Since I was GBS positive, I needed antibiotics before labor ( I had agreed to this intervention only). Two nurses got to work on my arm, but they seemed to be taking FOREVER. Something was wrong with IV equipment or something, I didn’t really pay attention, I was focusing too much on just trying to be patient, and trying to work through contractions while remaining still and in the bed. Finally I had had enough and said I was getting in the tub. They detached the IV and left the hep lock in so I could move about freely, and since the drip wasn’t working correctly anyways. In hind sight, I really should have mentioned that I knew this baby was going to be here before the antibiotics had had their full run, anyhow, but I was only focused on getting into that tub…
As soon as I slid into the water, I knew we were in it for good. Within moments, I was on my hands and knees, I was screaming and crying, begging for relief. I was in transition. But how, when I was barely even dilated just a few moments before? I started to feel the urge to push, and felt my bag of water pop under the waves I was making with my constant rocking and swaying. The nurses and the new midwife on call were trying to get me to go back to my room, where they were preparing a birthing pool for me. (The tub room was too small for birth, it was supposed to be just for labor). I looked up to see the midwife and felt such gratitude that it was one of the midwives that I actually really clicked with. So I decided to be cooperative and listen to her and get out of the tub to make my way back to my room.
Climbing out of that tub was (almost) the hardest thing I have ever done. Leaving the warm, comfortable water was NOT what I wanted. I finally managed to get out, and, wrapped in a small towel, pretty much naked, dripping wet, and with my baby crowning, I waddled as fast as I could down the hall. I barely made it to the bed before I was pushing again, I had no control over it, my body had taken over and was doing its job to bring my baby out.
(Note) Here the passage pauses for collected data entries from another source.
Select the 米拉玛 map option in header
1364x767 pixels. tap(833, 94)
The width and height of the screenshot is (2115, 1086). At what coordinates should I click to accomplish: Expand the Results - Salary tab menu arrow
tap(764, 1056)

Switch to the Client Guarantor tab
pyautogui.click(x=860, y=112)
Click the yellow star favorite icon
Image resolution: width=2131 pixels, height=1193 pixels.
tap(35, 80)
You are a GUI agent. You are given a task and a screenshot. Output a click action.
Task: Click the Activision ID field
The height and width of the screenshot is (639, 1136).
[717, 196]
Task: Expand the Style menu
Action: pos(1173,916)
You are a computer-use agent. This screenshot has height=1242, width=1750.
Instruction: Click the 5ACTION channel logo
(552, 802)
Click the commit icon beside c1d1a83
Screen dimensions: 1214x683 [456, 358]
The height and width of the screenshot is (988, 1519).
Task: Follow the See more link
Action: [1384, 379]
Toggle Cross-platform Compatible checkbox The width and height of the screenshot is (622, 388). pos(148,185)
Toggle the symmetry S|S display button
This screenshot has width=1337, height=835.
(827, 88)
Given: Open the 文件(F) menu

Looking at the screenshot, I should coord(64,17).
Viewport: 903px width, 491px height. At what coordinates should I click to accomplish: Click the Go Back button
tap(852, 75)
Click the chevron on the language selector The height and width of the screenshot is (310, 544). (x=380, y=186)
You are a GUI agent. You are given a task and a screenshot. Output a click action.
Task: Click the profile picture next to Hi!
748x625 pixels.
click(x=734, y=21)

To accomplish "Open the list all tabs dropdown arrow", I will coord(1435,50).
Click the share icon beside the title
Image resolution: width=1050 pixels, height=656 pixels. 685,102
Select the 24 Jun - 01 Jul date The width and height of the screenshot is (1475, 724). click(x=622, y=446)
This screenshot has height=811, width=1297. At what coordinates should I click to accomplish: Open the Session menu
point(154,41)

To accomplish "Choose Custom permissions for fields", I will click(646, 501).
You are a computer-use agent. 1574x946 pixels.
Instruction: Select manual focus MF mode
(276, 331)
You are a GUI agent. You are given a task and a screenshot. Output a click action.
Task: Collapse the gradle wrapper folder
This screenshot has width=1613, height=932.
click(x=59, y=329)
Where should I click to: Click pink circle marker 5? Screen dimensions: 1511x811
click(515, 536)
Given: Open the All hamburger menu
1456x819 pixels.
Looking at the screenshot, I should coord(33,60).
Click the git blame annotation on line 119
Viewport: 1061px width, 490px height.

The midwife barely had time to put on gloves, and the bed was never even broken down to assist with birthing. The birthing pool was only halfway full, and there was a gaggle of awe-struck nurses standing there with their jaws dropped, unsure of whether they should keep setting up the pool, or disassemble, or what.
I writhed in pain on the bed, I begged and pleaded for it to stop. It was all happening so fast for me; I couldn’t get a grip on it. Somebody reclined the bed, and I remember screaming, “NO! Why are you doing that?!?” But it was too late to do anything about it at that point. I clung to my husband’s arm like a terrified two-year-old. He held me and said all the right things, encouraged me and told me how strong I was. Moments later, as I screamed the most primal sounds from my body, I pushed my baby into the world. My beautiful, amazing, perfect daughter, Violet Fiona Rose, was born at 8:16 a.m, with almost no hair ( lol), weighing 8lbs, 7oz, just like her eldest brother. ( I realized, afterwards, that my labor picked back up again at almost the exact moment that the previous ( and not-so-cared-for) midwife had gone off duty, and the new midwife arrived. It was like my body knew when the other one had left, and started back up again when the ‘safe’ one was there to assist).
Violet developed an infection, presumably from the GBS, since we were not able to receive the full dose of antibiotics during labor. She was administered antibiotics through and IV and by injection for the next several days. I was discharged, but allowed to stay in a room as a ‘boarding mom’, which I am so very grateful for. I could not imagine having to leave her; after all we had been through waiting for her arrival. We got to come home, together, about a week later.
My daughter is now a gorgeous, healthy 6 month old. We revel in her perfection every day, and our gratitude for the gift we have been given just grows and grows as she does.